Women may receive free care until the 16th week of their pregnancy. The only costs they incur are for tests that cannot be performed at the clinic.

“Even those who say they can’t afford the services needed after that point can,” Bailey said.
The clinic contracts with Beaufort Jasper Hampton Comprehensive Health Services (Chelsea Clinic). When the clients receive all the services available at the Pregnancy Center and Clinic of the Low Country, they already have their first appointment set up at Chelsea Clinic. This is to ensure the women and their babies continue to receive the care they need.

Bailey said the clinic doesn’t set up any geographic boundaries. Clients have come from Savannah and throughout the Lowcountry. The only women who are turned away are those who qualify for Medicaid or have health insurance.

But they will refer anyone who comes through their doors to the appropriate places so they may receive the care they need.

“At the end of the day, it’s all about healthy women and healthy babies,” Bailey said.

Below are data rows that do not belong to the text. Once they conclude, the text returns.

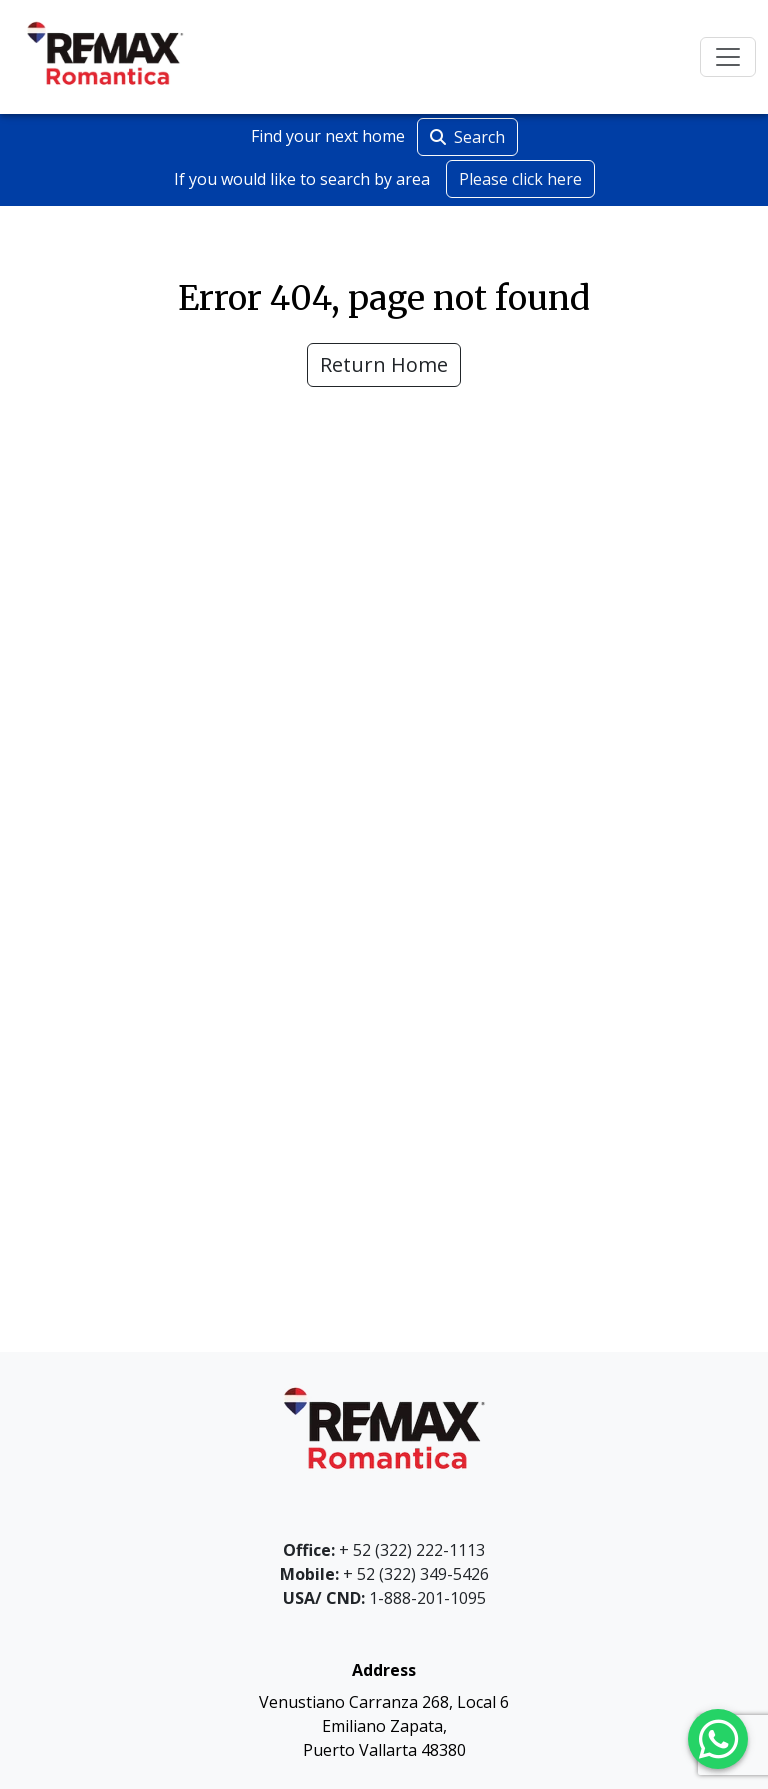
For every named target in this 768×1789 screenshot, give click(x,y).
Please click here (520, 179)
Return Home (384, 364)
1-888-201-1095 (384, 1598)
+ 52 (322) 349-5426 (384, 1574)
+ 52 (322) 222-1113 (384, 1550)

Krystal Williams was a client of the center. “I was 19 and pregnant, and at that time, I didn’t have any support or know where to turn,” Williams said.

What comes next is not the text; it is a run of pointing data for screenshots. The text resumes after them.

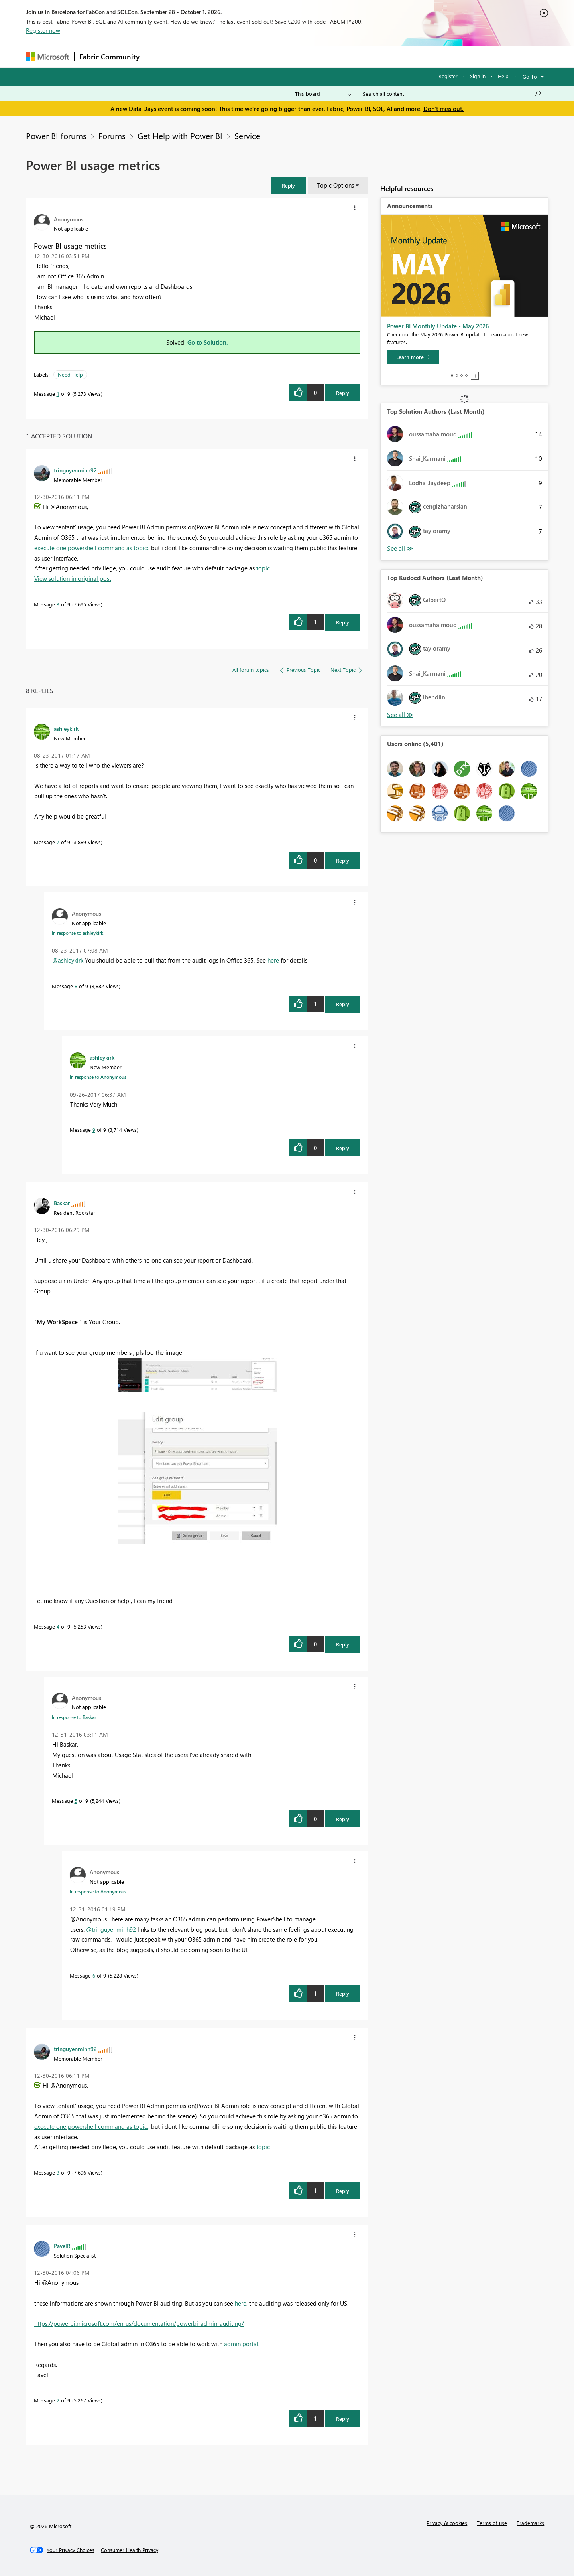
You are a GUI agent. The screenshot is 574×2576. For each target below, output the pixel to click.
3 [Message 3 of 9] (58, 604)
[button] (288, 185)
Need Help (70, 374)
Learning (327, 56)
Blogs (296, 56)
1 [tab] (452, 375)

She learned about the center from an employee at the time.

“During my pregnancy, we talked about God and that everything happens for a reason, and everyone there was such a tremendous help for me and my baby.”

She said she received support and gifts from the clinic until her son was around one year old.

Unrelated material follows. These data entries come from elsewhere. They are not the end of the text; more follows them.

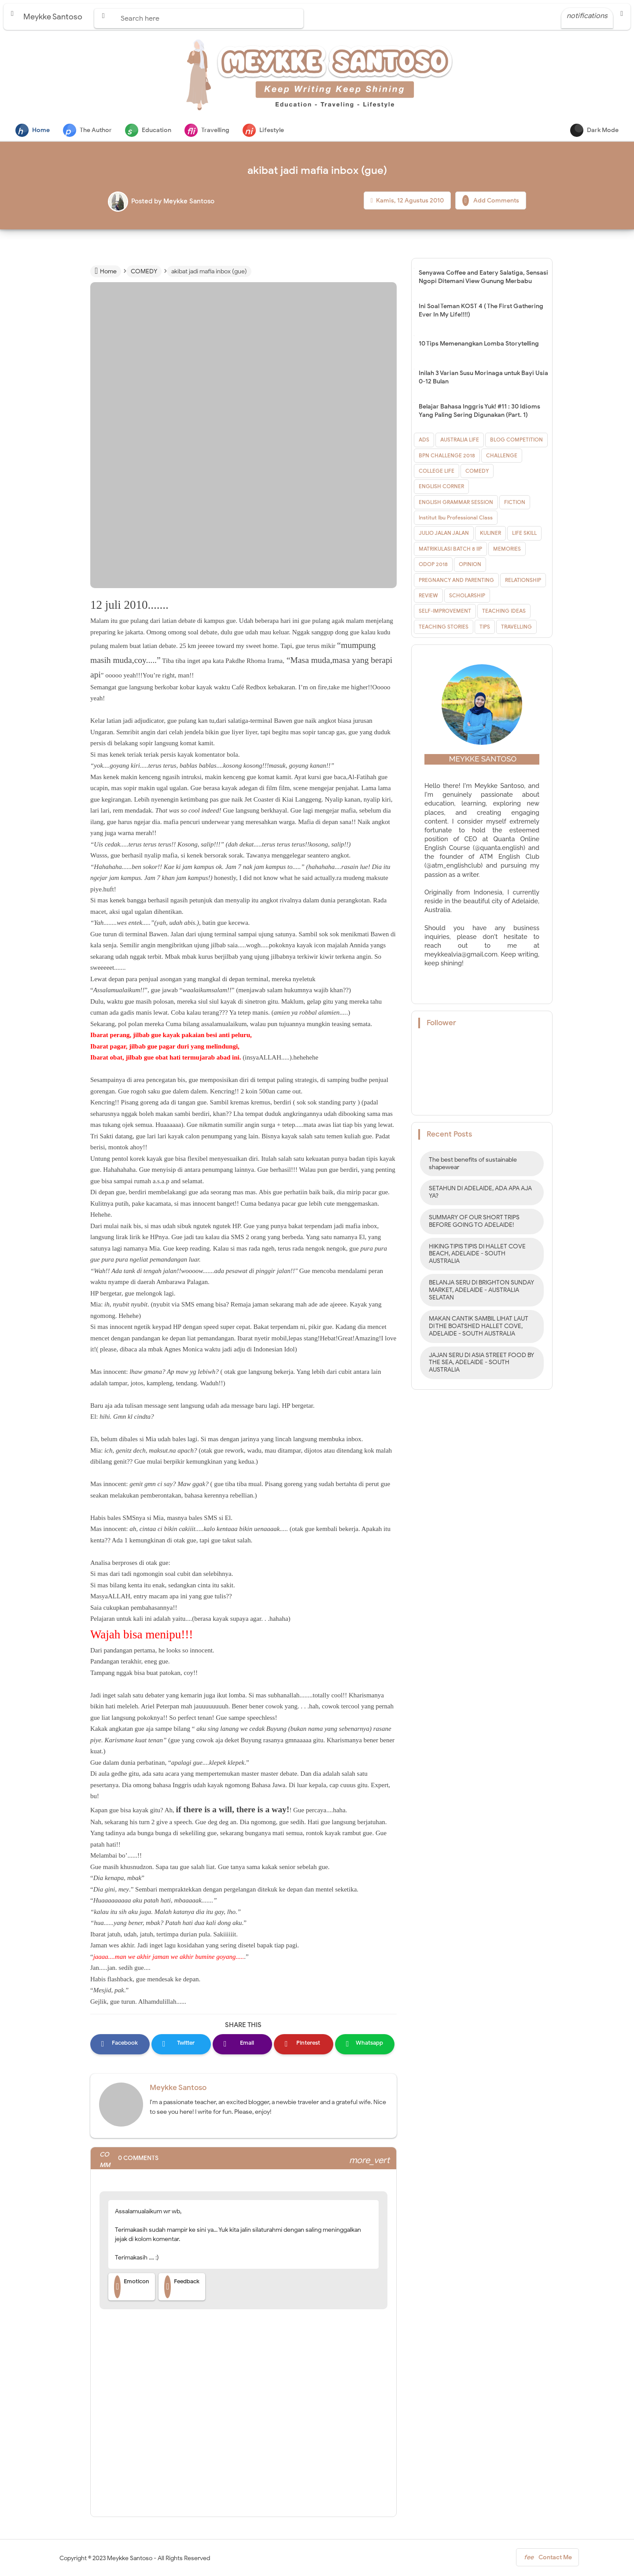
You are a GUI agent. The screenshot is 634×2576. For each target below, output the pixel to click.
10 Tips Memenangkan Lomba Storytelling (479, 344)
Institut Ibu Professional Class (456, 518)
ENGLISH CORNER (441, 487)
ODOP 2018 (433, 565)
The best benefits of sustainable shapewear (473, 1164)
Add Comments (490, 201)
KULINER (490, 533)
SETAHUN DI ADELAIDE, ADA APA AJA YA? (480, 1192)
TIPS (484, 627)
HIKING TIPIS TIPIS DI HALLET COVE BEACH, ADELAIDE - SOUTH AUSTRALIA (477, 1255)
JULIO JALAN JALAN (444, 533)
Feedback (181, 2287)
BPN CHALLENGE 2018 (447, 456)
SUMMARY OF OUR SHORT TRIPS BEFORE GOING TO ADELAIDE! (474, 1221)
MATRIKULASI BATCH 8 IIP (450, 549)
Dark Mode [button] (594, 130)
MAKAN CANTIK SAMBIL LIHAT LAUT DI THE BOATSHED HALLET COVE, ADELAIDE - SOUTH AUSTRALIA (478, 1327)
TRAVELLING (516, 627)
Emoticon (131, 2287)
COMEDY (477, 471)
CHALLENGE (501, 456)
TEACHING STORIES (443, 627)
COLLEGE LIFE (436, 471)
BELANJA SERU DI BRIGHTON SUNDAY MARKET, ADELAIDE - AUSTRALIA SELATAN (481, 1291)
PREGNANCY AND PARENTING (456, 581)
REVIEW (428, 596)
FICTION (514, 503)
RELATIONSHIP (523, 581)
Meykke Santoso (178, 2088)
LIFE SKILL (524, 533)
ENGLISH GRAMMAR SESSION (456, 503)
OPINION (470, 565)
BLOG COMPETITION (516, 440)
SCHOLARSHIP (467, 596)
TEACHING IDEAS (504, 611)
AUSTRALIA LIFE (459, 440)
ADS (424, 440)
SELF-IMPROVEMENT (445, 611)
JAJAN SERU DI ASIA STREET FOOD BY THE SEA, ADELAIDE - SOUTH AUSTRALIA (481, 1363)
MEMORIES (507, 549)
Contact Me (547, 2560)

“I really don’t know where I would be if not for the center.”

Another important element of the program is education. Spanish speakers learn English with a volunteer teacher.

The staff and volunteers try to educate the women on the potential risks of abortion and teach them about prenatal care and what they need to know to have a healthy pregnancy and a healthy baby.

“A lot of these women don’t even know about all the potential risks that come along with abortion,” Bailey said.

Educational brochures on a variety of subjects are located throughout the office and provided to all clients.

The ultrasound has been a very valuable tool, Bailey said.

“Ninety-five percent of the women who look at the ultrasound picture keep the baby,” she said. “The image of that baby just wrestles with them.”

Finances are the nonprofit organization’s biggest problem. Bailey said it is a nondenominational Christian organization that receives a great deal of support from the Catholic church. They are working to get as many other local churches on board as possible.

“Many of the churches have missions abroad,” Bailey said. “I think it’s equally important to give at home. It’s a mission in the community at home, too. I think there needs to be a balance.”

Annual fund raisers, plus donations from community members and organizations help keep the center afloat. They have a paid staff of seven and a stable core of about 30 volunteers. The news is just getting out about the prenatal clinic, Bailey said.

Most clients learn about it through word of mouth or the yellow pages. Some hear of it from doctors’ offices or hospitals.

In February, the center saw about 56 clients, and that number grew to 87 in March.

Bailey said their work  can be related to a familiar saying.

“If you feed them fish for a day, they are taken care of,” Bailey said. “But if you teach them how to fish, they can take care of themselves.”